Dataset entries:
=-=-=

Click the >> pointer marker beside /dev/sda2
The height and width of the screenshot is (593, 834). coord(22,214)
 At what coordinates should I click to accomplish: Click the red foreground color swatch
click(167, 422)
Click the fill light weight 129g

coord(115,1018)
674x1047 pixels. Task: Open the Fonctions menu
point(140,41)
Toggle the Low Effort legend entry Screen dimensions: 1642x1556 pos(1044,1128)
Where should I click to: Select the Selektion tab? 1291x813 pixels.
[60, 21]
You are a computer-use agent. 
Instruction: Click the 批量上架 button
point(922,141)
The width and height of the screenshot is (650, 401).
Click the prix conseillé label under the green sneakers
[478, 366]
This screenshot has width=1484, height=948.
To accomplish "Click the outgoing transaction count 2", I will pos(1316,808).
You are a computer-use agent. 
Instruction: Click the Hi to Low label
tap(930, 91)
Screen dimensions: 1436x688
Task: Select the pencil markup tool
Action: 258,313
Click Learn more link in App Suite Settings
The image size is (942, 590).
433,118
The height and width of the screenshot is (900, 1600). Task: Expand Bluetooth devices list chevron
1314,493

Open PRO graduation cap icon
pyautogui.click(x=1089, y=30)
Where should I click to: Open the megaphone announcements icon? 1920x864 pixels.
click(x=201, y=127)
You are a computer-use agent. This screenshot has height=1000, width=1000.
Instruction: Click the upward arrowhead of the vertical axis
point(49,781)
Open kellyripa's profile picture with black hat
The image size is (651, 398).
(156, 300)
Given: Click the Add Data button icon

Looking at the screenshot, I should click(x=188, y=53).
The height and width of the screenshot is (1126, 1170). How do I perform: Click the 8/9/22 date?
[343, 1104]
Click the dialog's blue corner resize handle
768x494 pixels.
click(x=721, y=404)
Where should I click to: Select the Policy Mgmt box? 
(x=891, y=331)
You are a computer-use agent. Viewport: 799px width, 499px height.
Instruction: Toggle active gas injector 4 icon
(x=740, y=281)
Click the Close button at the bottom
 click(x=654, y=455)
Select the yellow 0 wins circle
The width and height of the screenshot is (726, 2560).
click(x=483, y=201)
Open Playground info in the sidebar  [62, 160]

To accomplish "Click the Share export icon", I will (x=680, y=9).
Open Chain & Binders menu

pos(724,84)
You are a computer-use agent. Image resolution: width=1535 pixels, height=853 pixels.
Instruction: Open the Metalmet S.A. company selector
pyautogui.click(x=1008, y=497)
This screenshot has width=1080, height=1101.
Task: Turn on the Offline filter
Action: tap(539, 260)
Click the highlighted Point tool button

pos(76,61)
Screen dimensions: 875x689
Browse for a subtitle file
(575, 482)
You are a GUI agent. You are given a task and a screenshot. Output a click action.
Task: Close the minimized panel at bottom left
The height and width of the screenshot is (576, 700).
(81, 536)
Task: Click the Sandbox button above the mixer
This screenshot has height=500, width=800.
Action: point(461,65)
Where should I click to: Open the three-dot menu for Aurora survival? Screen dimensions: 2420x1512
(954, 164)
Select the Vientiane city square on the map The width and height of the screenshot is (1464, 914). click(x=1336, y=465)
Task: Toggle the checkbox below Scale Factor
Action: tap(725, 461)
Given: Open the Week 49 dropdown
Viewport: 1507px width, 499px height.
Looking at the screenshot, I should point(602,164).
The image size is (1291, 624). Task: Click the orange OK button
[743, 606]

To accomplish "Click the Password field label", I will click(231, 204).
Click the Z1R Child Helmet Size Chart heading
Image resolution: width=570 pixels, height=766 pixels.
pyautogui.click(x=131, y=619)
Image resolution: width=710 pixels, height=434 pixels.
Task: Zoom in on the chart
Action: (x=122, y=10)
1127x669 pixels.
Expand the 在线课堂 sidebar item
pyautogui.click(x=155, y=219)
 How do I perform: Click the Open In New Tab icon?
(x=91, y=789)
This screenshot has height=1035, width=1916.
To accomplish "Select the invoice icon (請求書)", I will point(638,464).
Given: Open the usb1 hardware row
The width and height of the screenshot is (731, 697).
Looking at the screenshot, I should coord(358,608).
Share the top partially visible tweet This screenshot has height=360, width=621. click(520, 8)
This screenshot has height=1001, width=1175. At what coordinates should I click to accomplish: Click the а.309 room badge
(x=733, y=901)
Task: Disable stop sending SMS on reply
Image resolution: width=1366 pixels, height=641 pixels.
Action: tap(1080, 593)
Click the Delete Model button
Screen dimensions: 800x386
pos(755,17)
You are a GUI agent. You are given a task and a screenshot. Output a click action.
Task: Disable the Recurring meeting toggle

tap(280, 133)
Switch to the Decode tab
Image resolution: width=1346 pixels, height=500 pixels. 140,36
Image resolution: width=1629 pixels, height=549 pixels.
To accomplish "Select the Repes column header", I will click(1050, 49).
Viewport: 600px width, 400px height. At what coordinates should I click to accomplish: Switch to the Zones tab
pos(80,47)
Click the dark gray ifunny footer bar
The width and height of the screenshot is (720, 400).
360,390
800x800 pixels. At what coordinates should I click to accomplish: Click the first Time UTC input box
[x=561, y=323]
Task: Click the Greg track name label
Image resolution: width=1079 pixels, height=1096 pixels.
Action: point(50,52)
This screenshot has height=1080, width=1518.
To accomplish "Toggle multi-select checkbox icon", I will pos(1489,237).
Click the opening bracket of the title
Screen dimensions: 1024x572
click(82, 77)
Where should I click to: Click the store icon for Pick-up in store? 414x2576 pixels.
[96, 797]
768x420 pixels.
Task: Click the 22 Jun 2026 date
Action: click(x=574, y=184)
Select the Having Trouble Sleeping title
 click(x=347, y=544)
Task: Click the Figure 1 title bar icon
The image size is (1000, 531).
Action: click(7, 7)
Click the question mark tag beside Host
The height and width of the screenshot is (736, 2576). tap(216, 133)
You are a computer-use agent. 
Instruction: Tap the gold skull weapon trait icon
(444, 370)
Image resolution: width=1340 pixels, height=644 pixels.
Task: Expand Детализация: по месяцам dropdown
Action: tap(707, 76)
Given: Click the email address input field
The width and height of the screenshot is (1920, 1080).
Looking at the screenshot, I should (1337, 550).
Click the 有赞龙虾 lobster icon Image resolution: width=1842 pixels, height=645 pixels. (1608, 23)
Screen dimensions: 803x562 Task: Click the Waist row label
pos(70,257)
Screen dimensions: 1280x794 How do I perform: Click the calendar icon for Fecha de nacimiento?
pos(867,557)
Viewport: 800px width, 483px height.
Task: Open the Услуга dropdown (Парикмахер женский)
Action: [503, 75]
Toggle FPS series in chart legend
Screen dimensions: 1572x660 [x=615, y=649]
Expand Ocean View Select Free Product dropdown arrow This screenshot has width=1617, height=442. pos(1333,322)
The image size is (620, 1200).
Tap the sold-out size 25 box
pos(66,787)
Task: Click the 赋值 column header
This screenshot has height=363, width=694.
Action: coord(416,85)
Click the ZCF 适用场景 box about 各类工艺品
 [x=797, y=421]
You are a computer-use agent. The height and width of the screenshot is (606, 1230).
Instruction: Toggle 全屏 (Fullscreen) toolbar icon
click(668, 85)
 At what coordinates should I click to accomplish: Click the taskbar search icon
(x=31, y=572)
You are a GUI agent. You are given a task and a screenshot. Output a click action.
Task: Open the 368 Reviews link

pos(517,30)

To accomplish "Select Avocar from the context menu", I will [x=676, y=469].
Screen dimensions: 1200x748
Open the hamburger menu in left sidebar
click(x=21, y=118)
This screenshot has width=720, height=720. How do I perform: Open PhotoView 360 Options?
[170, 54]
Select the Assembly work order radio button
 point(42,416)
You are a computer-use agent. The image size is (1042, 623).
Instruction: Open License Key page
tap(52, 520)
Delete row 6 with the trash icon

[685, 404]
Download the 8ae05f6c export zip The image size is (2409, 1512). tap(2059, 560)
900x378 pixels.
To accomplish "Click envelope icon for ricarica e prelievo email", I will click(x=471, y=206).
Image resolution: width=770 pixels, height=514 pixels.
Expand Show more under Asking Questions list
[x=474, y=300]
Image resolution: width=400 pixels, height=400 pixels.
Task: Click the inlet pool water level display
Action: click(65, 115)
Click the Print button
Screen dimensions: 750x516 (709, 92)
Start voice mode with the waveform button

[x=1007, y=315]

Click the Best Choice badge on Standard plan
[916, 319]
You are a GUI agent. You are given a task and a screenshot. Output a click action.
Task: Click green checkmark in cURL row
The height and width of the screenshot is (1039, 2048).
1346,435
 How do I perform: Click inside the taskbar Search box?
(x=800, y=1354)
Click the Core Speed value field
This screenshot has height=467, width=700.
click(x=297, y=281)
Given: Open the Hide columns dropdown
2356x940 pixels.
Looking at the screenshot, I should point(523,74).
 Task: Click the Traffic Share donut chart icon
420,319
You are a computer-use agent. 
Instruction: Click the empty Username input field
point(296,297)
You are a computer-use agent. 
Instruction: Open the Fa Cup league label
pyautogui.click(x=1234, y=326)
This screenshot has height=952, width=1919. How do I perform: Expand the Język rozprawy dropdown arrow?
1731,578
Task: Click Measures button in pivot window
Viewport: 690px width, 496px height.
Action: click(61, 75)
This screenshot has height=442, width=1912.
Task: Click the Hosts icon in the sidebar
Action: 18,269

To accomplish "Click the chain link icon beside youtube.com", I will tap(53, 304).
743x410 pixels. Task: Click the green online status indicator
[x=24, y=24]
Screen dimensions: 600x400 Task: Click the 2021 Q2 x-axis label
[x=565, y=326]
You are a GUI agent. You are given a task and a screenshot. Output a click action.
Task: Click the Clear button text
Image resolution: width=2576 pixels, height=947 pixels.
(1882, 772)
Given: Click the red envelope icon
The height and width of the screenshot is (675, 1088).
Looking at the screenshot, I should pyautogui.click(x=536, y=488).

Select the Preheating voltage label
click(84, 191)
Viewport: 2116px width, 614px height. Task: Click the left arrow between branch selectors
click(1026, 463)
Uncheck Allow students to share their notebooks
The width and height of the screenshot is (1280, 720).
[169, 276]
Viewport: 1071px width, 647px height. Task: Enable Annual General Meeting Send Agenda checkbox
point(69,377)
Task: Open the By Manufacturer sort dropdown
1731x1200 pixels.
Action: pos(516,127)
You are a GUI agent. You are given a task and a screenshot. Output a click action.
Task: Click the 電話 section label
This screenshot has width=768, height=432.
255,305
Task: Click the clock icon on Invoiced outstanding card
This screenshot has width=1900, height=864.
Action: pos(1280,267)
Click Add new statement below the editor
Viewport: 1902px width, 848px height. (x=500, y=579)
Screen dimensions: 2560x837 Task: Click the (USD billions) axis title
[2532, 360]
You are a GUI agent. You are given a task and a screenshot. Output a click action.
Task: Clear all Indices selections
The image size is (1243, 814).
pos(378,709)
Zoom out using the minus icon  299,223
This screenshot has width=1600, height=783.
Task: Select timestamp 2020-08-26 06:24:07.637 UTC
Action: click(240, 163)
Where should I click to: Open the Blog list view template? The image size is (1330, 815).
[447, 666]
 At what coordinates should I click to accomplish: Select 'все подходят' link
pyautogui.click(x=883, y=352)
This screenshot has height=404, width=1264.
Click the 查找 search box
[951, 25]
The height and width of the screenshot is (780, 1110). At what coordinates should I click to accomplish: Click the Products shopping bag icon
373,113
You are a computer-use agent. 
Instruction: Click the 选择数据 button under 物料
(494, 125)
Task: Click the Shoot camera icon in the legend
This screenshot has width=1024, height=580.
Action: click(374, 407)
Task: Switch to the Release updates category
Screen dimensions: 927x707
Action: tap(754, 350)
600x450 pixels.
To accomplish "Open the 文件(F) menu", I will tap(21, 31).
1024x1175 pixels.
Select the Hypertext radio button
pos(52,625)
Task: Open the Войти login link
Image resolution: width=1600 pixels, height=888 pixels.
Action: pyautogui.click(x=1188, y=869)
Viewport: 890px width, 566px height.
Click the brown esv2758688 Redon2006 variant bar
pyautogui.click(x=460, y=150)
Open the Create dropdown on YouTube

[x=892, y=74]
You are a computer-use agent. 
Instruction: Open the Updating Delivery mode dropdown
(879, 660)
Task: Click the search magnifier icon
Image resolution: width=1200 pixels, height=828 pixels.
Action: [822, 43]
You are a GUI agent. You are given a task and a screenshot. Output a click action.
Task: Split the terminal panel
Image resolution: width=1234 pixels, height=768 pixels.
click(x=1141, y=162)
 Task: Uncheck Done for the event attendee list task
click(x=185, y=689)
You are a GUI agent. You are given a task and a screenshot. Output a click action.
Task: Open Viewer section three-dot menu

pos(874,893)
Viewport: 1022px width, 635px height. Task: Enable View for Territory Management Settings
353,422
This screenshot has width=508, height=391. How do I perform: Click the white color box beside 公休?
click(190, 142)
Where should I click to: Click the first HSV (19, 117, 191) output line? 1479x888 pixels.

=-=-=

:: DIRECTIONS ::
Considering the entries above, how many lines contain "export"? Give that number with nothing else.

:: EXERCISE RESPONSE ::
2